### Your assignment:
Among the entries below, one stretch runs from the line that contains "Retours faciles (157, 2378)" through the line that contains "FAQ (146, 2390)". Repeat that stretch exactly, ends included, and only that.
*** Data shown Section Begins ***
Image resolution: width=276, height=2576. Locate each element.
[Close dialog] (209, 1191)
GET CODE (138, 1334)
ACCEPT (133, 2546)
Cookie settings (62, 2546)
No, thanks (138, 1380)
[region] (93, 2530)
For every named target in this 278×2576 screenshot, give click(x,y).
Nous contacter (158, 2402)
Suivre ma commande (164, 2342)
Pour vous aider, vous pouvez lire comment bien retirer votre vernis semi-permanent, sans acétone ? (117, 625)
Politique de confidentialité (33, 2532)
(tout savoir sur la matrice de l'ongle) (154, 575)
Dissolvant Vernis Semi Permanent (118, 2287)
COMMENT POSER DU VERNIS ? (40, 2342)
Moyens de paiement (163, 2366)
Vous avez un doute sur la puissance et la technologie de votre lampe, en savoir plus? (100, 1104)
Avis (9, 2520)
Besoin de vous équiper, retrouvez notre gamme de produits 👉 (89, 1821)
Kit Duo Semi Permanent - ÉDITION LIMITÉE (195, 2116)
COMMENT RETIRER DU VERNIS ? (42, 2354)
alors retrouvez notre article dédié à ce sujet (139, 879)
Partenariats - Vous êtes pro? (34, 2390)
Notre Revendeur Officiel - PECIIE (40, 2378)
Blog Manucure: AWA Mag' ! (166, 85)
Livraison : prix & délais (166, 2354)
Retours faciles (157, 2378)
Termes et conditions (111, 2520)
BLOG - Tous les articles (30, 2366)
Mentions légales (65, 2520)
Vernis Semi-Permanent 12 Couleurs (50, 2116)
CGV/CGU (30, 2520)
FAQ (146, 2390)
*** Data shown Section Ends ***
*** Data shown Section Begins ***
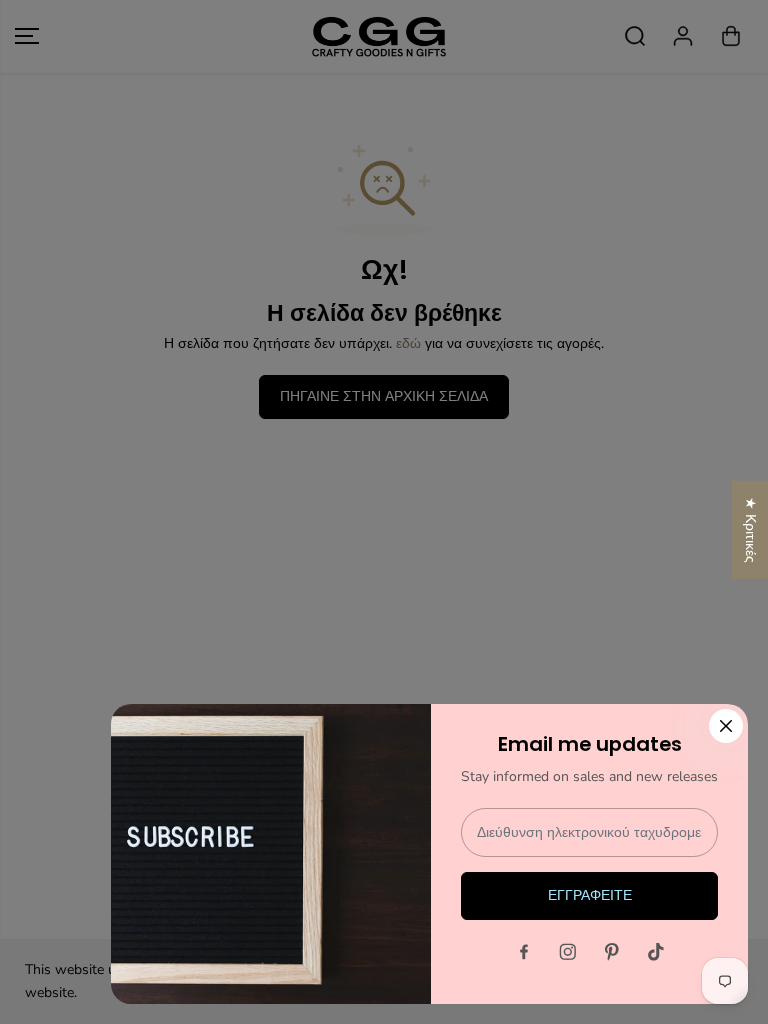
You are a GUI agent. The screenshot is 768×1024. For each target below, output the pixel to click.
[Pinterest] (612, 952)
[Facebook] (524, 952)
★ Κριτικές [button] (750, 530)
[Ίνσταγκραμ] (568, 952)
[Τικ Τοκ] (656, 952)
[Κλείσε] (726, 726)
*** Data shown Section Ends ***
### Exercise solution:
Retours faciles (157, 2378)
Termes et conditions (111, 2520)
BLOG - Tous les articles (30, 2366)
Mentions légales (65, 2520)
Vernis Semi-Permanent 12 Couleurs (50, 2116)
CGV/CGU (30, 2520)
FAQ (146, 2390)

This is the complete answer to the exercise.